** Opening Entries shown block **
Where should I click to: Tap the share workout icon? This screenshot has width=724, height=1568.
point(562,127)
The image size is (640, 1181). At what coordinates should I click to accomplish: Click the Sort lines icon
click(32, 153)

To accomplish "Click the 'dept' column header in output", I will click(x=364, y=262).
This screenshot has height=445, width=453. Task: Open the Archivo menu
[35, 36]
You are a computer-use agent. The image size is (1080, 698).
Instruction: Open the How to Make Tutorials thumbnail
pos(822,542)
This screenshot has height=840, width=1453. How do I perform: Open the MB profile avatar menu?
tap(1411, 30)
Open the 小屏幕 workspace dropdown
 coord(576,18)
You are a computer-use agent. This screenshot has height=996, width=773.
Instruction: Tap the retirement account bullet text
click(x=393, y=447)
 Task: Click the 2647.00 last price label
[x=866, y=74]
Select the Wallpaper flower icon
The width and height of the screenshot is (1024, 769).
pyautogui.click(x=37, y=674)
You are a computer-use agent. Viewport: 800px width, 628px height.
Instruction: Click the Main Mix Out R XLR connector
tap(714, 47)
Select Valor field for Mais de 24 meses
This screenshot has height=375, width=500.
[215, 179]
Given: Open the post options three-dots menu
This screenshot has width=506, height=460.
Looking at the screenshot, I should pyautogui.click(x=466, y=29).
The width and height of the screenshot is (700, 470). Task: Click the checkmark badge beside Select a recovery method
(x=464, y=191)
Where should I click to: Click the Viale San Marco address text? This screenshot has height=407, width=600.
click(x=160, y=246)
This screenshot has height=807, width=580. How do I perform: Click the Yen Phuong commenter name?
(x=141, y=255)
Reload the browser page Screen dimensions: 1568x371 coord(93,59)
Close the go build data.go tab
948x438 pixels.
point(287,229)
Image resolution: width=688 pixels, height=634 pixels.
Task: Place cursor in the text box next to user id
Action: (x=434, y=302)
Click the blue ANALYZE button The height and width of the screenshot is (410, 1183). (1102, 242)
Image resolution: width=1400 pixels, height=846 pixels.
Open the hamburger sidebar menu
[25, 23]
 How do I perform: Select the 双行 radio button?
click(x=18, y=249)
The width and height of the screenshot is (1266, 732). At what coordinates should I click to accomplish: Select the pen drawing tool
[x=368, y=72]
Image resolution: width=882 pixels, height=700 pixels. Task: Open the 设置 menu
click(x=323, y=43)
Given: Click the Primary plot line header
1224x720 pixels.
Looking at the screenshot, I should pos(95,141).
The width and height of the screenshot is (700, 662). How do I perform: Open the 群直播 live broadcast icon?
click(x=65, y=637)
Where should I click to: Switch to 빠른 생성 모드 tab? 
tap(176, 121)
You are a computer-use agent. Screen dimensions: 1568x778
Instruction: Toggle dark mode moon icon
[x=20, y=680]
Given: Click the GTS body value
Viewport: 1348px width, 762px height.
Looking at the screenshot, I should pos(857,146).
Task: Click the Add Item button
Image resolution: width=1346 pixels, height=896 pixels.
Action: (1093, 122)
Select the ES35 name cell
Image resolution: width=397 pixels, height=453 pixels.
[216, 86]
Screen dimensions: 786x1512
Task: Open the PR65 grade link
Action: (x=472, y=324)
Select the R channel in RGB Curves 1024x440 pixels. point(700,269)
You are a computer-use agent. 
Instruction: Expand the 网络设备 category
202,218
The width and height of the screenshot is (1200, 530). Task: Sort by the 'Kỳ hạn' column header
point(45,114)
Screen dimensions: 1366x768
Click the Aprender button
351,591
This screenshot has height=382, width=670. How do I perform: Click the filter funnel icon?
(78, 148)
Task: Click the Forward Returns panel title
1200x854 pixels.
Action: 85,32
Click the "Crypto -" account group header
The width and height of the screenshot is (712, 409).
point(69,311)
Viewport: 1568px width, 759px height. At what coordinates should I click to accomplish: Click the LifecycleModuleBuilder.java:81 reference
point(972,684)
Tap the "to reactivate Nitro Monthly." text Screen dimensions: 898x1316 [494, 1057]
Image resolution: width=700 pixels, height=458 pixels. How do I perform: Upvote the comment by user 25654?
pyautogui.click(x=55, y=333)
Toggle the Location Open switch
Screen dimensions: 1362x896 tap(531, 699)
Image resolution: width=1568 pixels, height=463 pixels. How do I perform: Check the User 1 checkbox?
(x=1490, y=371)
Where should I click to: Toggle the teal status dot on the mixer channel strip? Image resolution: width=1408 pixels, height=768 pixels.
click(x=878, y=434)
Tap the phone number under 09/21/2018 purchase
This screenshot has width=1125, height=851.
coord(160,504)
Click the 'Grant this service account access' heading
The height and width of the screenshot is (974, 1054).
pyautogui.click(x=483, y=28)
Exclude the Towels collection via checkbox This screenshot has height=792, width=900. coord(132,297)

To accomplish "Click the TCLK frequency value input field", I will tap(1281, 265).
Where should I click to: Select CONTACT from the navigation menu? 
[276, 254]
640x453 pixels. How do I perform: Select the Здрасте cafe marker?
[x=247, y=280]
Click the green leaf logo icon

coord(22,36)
** Closing Entries shown block **
What is needed
Reproduce the data above in full. Leave nothing out.

Task answer
Where should I click to: Tap the share workout icon? This screenshot has width=724, height=1568.
point(562,127)
The image size is (640, 1181). At what coordinates should I click to accomplish: Click the Sort lines icon
click(32, 153)

To accomplish "Click the 'dept' column header in output", I will click(x=364, y=262).
This screenshot has height=445, width=453. Task: Open the Archivo menu
[35, 36]
You are a computer-use agent. The image size is (1080, 698).
Instruction: Open the How to Make Tutorials thumbnail
pos(822,542)
This screenshot has height=840, width=1453. How do I perform: Open the MB profile avatar menu?
tap(1411, 30)
Open the 小屏幕 workspace dropdown
 coord(576,18)
You are a computer-use agent. This screenshot has height=996, width=773.
Instruction: Tap the retirement account bullet text
click(x=393, y=447)
 Task: Click the 2647.00 last price label
[x=866, y=74]
Select the Wallpaper flower icon
The width and height of the screenshot is (1024, 769).
pyautogui.click(x=37, y=674)
You are a computer-use agent. Viewport: 800px width, 628px height.
Instruction: Click the Main Mix Out R XLR connector
tap(714, 47)
Select Valor field for Mais de 24 meses
This screenshot has height=375, width=500.
[215, 179]
Given: Open the post options three-dots menu
This screenshot has width=506, height=460.
Looking at the screenshot, I should pyautogui.click(x=466, y=29).
The width and height of the screenshot is (700, 470). Task: Click the checkmark badge beside Select a recovery method
(x=464, y=191)
Where should I click to: Click the Viale San Marco address text? This screenshot has height=407, width=600.
click(x=160, y=246)
This screenshot has height=807, width=580. How do I perform: Click the Yen Phuong commenter name?
(x=141, y=255)
Reload the browser page Screen dimensions: 1568x371 coord(93,59)
Close the go build data.go tab
948x438 pixels.
point(287,229)
Image resolution: width=688 pixels, height=634 pixels.
Task: Place cursor in the text box next to user id
Action: (x=434, y=302)
Click the blue ANALYZE button The height and width of the screenshot is (410, 1183). (1102, 242)
Image resolution: width=1400 pixels, height=846 pixels.
Open the hamburger sidebar menu
[25, 23]
 How do I perform: Select the 双行 radio button?
click(x=18, y=249)
The width and height of the screenshot is (1266, 732). At what coordinates should I click to accomplish: Select the pen drawing tool
[x=368, y=72]
Image resolution: width=882 pixels, height=700 pixels. Task: Open the 设置 menu
click(x=323, y=43)
Given: Click the Primary plot line header
1224x720 pixels.
Looking at the screenshot, I should pos(95,141).
The width and height of the screenshot is (700, 662). How do I perform: Open the 群直播 live broadcast icon?
click(x=65, y=637)
Where should I click to: Switch to 빠른 생성 모드 tab? 
tap(176, 121)
You are a computer-use agent. Screen dimensions: 1568x778
Instruction: Toggle dark mode moon icon
[x=20, y=680]
Given: Click the GTS body value
Viewport: 1348px width, 762px height.
Looking at the screenshot, I should pos(857,146).
Task: Click the Add Item button
Image resolution: width=1346 pixels, height=896 pixels.
Action: (1093, 122)
Select the ES35 name cell
Image resolution: width=397 pixels, height=453 pixels.
[216, 86]
Screen dimensions: 786x1512
Task: Open the PR65 grade link
Action: (x=472, y=324)
Select the R channel in RGB Curves 1024x440 pixels. point(700,269)
You are a computer-use agent. 
Instruction: Expand the 网络设备 category
202,218
The width and height of the screenshot is (1200, 530). Task: Sort by the 'Kỳ hạn' column header
point(45,114)
Screen dimensions: 1366x768
Click the Aprender button
351,591
This screenshot has height=382, width=670. How do I perform: Click the filter funnel icon?
(78, 148)
Task: Click the Forward Returns panel title
1200x854 pixels.
Action: 85,32
Click the "Crypto -" account group header
The width and height of the screenshot is (712, 409).
point(69,311)
Viewport: 1568px width, 759px height. At what coordinates should I click to accomplish: Click the LifecycleModuleBuilder.java:81 reference
point(972,684)
Tap the "to reactivate Nitro Monthly." text Screen dimensions: 898x1316 [494, 1057]
Image resolution: width=700 pixels, height=458 pixels. How do I perform: Upvote the comment by user 25654?
pyautogui.click(x=55, y=333)
Toggle the Location Open switch
Screen dimensions: 1362x896 tap(531, 699)
Image resolution: width=1568 pixels, height=463 pixels. How do I perform: Check the User 1 checkbox?
(x=1490, y=371)
Where should I click to: Toggle the teal status dot on the mixer channel strip? Image resolution: width=1408 pixels, height=768 pixels.
click(x=878, y=434)
Tap the phone number under 09/21/2018 purchase
This screenshot has width=1125, height=851.
coord(160,504)
Click the 'Grant this service account access' heading
The height and width of the screenshot is (974, 1054).
pyautogui.click(x=483, y=28)
Exclude the Towels collection via checkbox This screenshot has height=792, width=900. coord(132,297)

To accomplish "Click the TCLK frequency value input field", I will tap(1281, 265).
Where should I click to: Select CONTACT from the navigation menu? 
[276, 254]
640x453 pixels. How do I perform: Select the Здрасте cafe marker?
[x=247, y=280]
Click the green leaf logo icon

coord(22,36)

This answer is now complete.